Sabato «nero» per lo shopping e il rifornimento settimanale al supermercato. Oggi riempire il carrello della spesa,  comperare un vestito nuovo o cambiare divano potrebbe rivelarsi un’ardua impresa: i dipendenti
della grande distribuzione e delle cooperative e i colleghi dei piccoli negozi scioperano
per il mancato rinnovo del contratto, scaduto 22 mesi fa. Auchan, Ikea, Carrefour, H&M, Oviesse, Coin, Zara, le Coop fra altri ma pure il negozietto sotto casa sono a rischio code e disagi.

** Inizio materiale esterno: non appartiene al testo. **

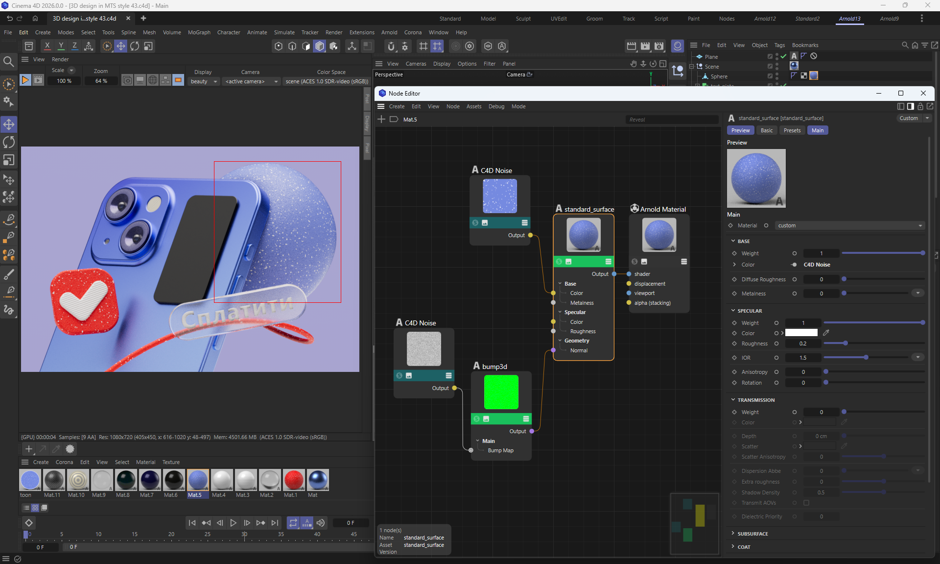Click the Specular color eyedropper icon
This screenshot has height=564, width=940.
(826, 333)
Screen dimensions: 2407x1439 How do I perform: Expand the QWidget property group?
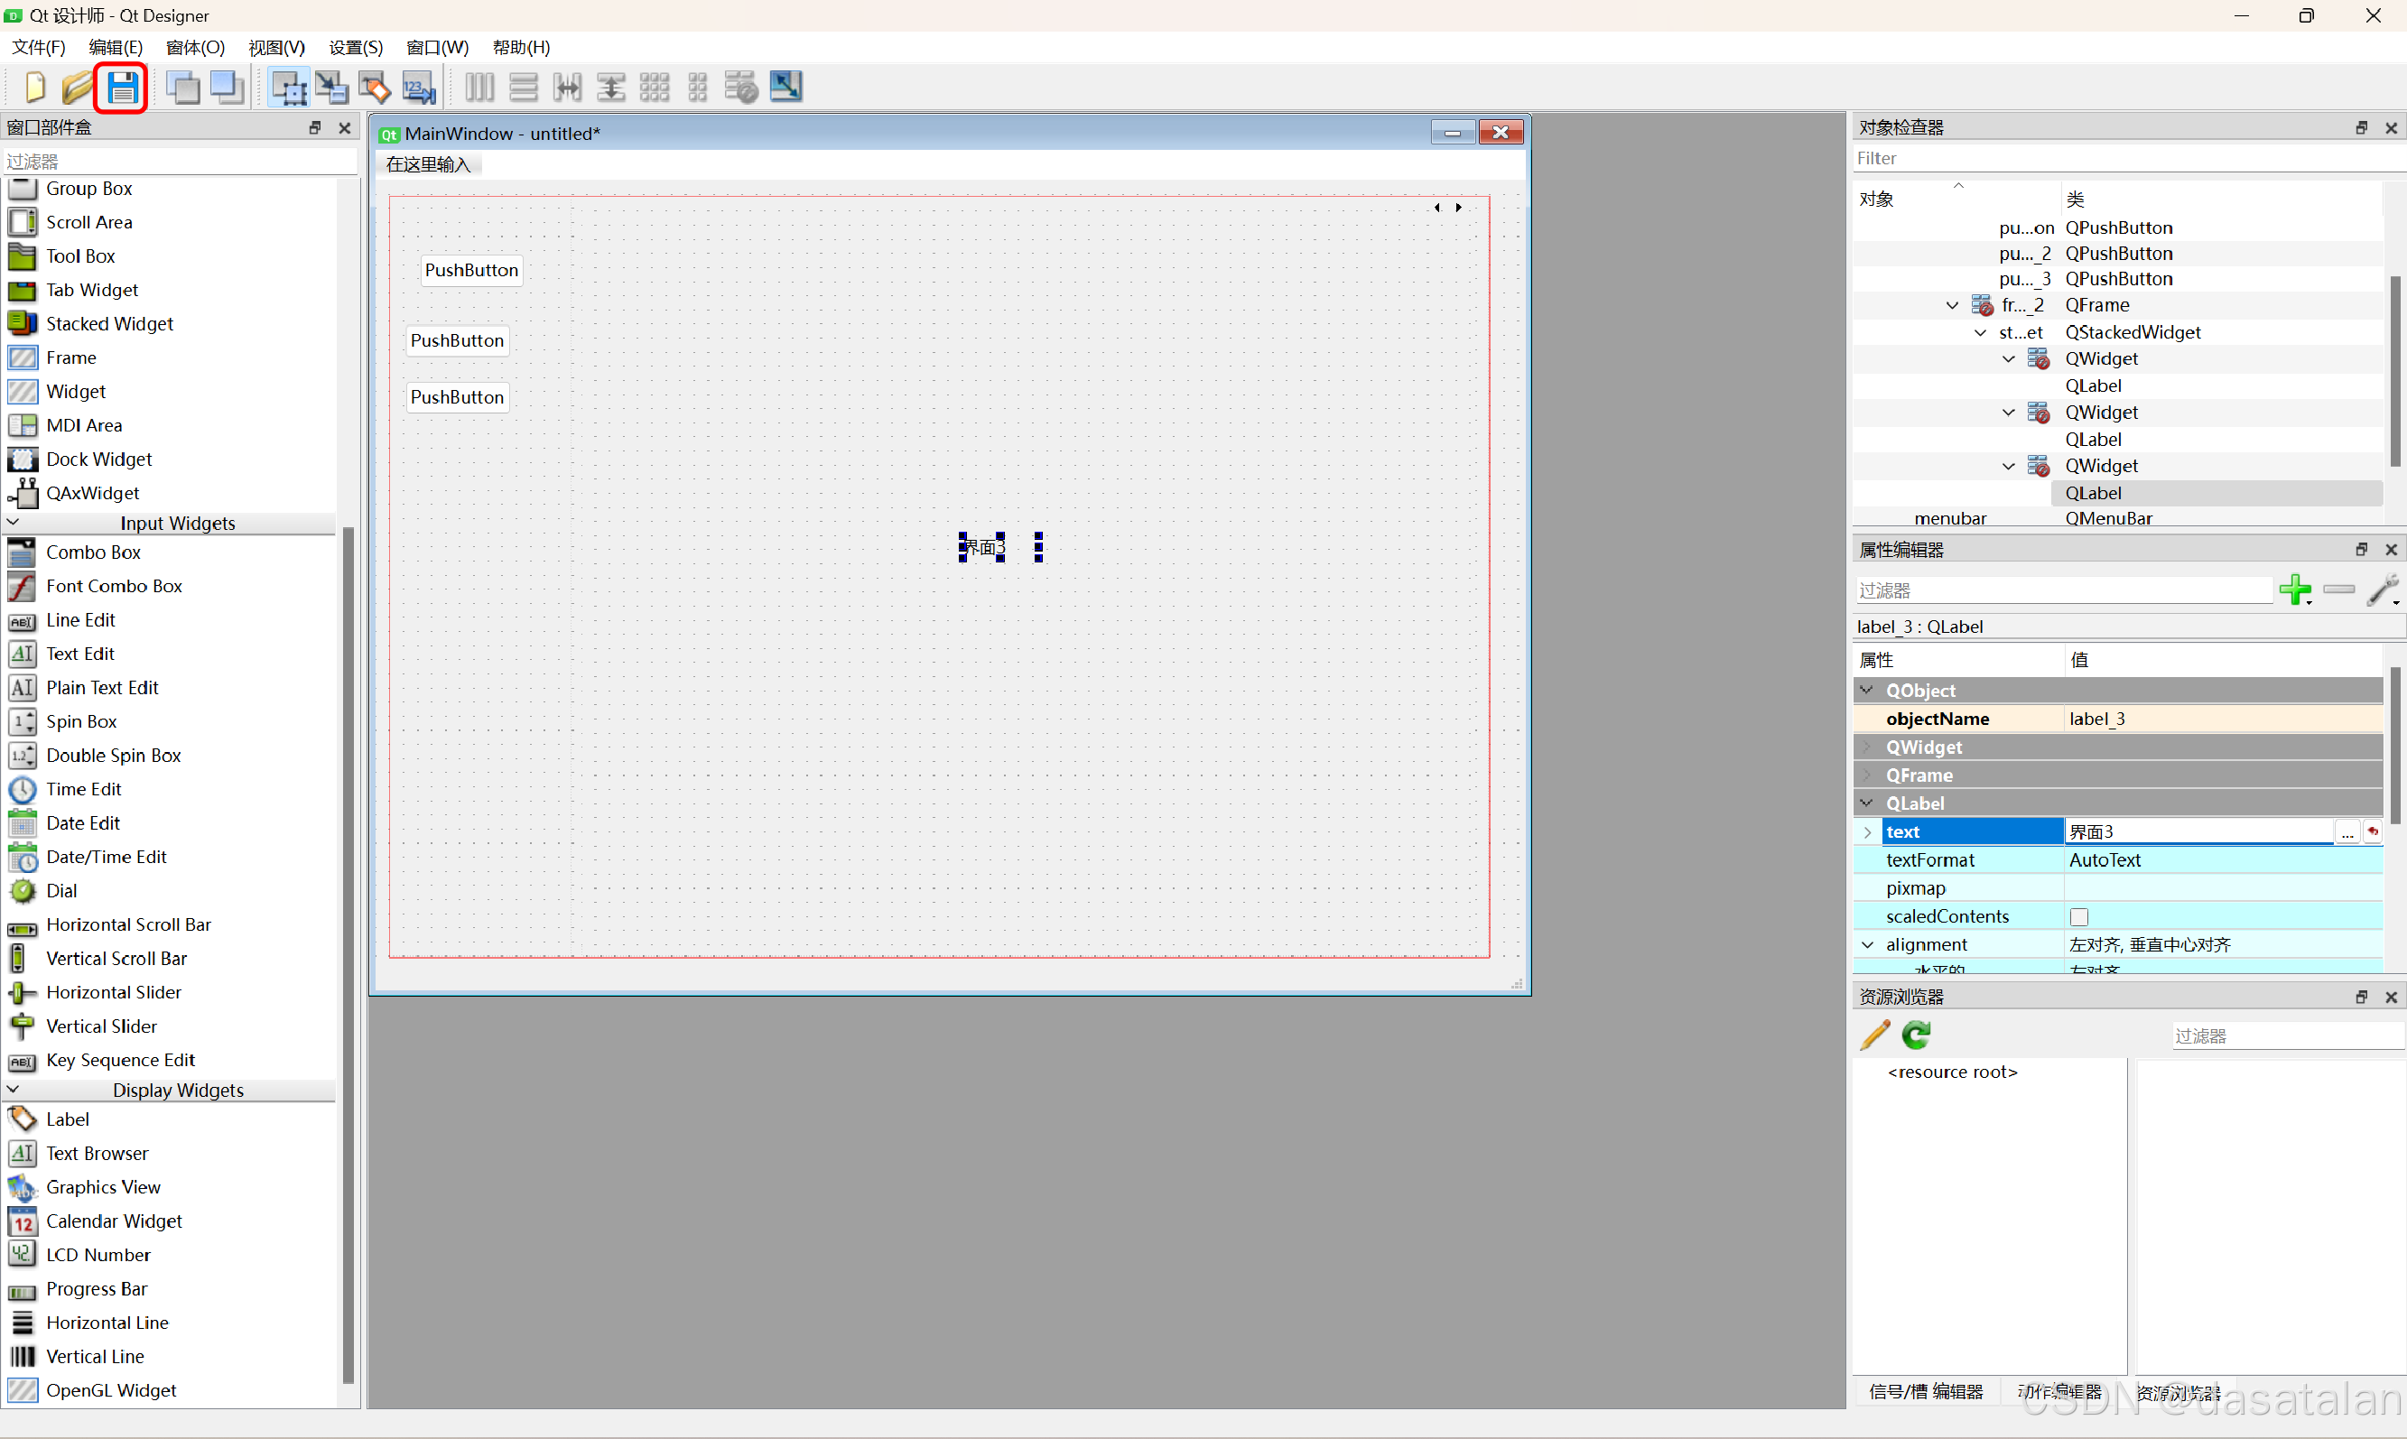point(1867,747)
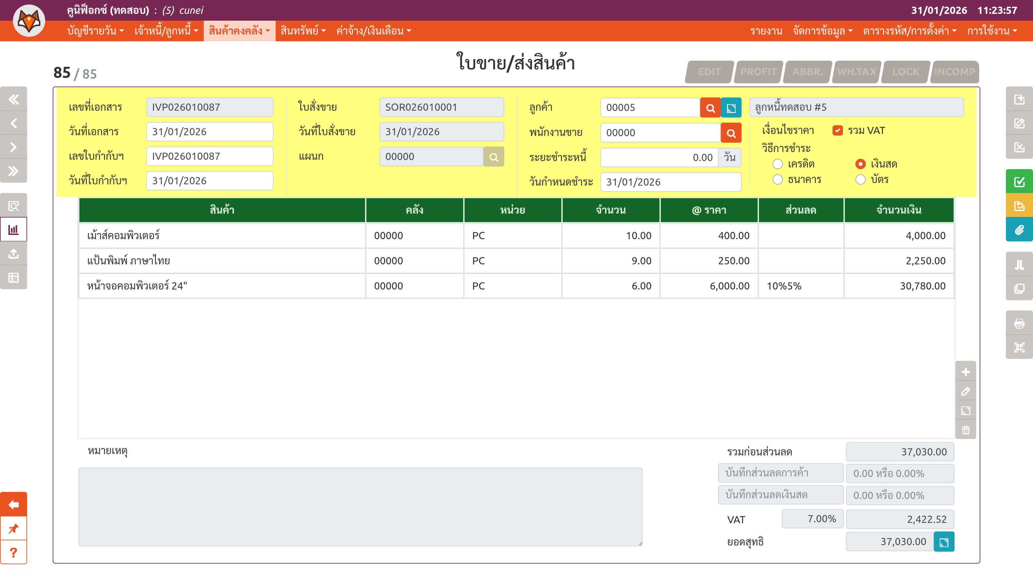Click the plus icon to add item row

click(x=966, y=372)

Un’importante quota del settore commercio, ma non la totalità: a protestare, infatti, sono i dipendenti delle grandi catene aderenti a  federdistribuzione, a Distribuzione cooperativa (le coop “bianche” e quelle “rosse”) e i negozi Confesercenti.
Non il “mondo” Confcommercio, che a giugno ha già firmato un nuovo contratto con Cgil, Cisl e Uil, prevedendo un aumento medio a regime ( 2018) di 85 euro lordi al mese. È da li che i sindacati vorrebbero partire: «Fatte salve le specificità sulle quali siano pronti a parlare nei contratti integrativi, il lavoro è lo stesso e il trattamento
deve essere omogeneo dice Maria Grazia Gabrielli, segretario generale della Filcams CgilNon possiamo creare
disparità e alimentare un dumping fra imprese e lavoratori che onestamente si fa fatica a comprendere».